Situation
Building an AI assistant for personal finance requires absolute precision. If an LLM miscalculates a user’s savings rate or formats its response improperly, the application crashes or displays dangerous misinformation.
In this scenario, the AI needed to act as an “Expert Personal Financial Advisor,” categorizing bulk transactions and providing strategic insights without hallucinating numbers.
The Problem with LLM Math
Large Language Models generate text based on probabilities; they do not inherently “calculate” math. If you give an LLM a list of 50 transactions and ask it for the total spend, it will likely guess a number that looks plausible but is entirely wrong.
1. The Pre-Computed Hint Pattern
To solve the math hallucination issue, the architecture was flipped.
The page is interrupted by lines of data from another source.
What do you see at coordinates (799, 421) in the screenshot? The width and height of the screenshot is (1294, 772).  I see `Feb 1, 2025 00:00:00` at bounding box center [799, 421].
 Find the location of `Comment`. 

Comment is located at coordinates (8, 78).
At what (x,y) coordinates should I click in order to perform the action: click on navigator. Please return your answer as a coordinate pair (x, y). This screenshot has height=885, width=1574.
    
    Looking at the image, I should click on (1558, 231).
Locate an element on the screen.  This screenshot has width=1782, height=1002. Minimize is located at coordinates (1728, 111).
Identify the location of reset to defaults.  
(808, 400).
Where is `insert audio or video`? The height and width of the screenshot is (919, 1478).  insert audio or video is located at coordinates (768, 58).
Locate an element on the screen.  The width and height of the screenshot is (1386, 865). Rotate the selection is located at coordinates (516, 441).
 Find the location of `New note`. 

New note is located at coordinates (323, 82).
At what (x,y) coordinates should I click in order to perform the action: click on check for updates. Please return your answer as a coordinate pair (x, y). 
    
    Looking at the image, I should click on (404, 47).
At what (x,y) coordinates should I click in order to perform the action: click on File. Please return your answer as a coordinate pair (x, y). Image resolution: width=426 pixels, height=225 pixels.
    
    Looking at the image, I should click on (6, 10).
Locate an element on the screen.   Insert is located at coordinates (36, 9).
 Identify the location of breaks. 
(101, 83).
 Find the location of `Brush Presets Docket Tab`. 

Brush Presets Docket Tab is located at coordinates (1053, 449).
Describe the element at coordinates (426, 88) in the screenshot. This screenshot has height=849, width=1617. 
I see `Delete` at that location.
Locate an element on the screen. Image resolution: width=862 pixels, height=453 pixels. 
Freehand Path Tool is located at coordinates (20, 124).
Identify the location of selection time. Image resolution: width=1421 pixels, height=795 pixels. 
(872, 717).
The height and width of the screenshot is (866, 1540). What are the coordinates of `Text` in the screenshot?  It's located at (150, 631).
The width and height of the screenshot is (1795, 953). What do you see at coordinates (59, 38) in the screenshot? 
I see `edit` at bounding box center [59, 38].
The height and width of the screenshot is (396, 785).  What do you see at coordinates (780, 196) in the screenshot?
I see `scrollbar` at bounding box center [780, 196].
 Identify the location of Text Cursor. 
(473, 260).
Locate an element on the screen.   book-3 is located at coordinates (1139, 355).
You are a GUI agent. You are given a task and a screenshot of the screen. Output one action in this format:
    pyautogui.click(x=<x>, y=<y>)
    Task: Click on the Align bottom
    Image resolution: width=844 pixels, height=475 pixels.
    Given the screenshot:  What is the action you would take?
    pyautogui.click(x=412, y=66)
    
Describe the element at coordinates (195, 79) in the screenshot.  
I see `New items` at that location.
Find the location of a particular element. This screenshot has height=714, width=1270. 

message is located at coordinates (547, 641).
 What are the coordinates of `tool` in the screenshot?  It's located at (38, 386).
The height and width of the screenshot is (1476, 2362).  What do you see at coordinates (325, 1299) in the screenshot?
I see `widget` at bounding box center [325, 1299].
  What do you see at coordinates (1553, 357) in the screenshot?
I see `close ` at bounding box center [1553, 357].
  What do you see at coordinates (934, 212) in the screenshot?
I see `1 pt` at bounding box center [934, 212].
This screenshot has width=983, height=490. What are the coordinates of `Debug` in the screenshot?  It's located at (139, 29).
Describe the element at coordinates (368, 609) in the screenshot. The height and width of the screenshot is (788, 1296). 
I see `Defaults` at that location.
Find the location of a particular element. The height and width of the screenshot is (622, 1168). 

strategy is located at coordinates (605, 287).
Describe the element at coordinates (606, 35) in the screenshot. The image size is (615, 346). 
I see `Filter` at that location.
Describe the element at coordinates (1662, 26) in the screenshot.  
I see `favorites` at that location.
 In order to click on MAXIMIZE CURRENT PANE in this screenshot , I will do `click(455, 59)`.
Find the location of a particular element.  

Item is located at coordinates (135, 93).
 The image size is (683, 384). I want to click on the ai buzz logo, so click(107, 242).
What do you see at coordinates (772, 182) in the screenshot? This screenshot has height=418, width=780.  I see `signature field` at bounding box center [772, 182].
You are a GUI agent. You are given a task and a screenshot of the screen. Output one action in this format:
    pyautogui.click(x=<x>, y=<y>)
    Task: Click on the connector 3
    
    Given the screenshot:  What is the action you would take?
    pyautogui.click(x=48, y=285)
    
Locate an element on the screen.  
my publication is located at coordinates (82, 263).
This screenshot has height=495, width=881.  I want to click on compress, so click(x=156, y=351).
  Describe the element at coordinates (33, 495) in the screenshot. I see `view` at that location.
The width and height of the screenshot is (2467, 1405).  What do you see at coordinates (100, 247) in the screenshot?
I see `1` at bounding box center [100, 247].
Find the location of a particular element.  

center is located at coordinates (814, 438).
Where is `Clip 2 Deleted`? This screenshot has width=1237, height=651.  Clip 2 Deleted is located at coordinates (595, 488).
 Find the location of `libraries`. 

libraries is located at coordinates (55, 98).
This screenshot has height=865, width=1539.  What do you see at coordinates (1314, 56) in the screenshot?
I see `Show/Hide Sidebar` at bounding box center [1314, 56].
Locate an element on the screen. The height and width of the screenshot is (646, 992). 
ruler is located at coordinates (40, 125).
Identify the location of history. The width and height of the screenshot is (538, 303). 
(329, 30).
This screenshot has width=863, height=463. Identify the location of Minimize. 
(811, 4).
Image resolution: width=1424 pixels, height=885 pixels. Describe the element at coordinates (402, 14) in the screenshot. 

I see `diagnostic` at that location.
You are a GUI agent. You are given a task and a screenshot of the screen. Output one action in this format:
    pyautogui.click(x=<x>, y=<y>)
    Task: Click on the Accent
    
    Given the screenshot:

The LLM is never asked to do math.
Instead, the client application (or a deterministic backend script) calculates the exact financial metrics—such as “Spending Velocity”, “Total Income”, and “Savings Rate”—before the AI is called.
These exact numbers are injected into the system prompt as computed_hints.
// Example of injected computed hints
let computedHintsContext = "";
if (data.computed_hints) {
computedHintsContext = `
FACTS YOU MUST USE:
- User has spent $1,200 out of $2,000 budget.
- Savings rate is exactly 15%.
`;
}
The LLM is instructed to use these exact figures to generate its narrative, completely eliminating mathematical errors.
2. Enforcing Strict JSON Outputs
To ensure the client application can parse the AI’s response, the prompt engineering must be ruthless.
- JSON Structure Definition: The exact expected JSON schema is baked directly into the system prompt.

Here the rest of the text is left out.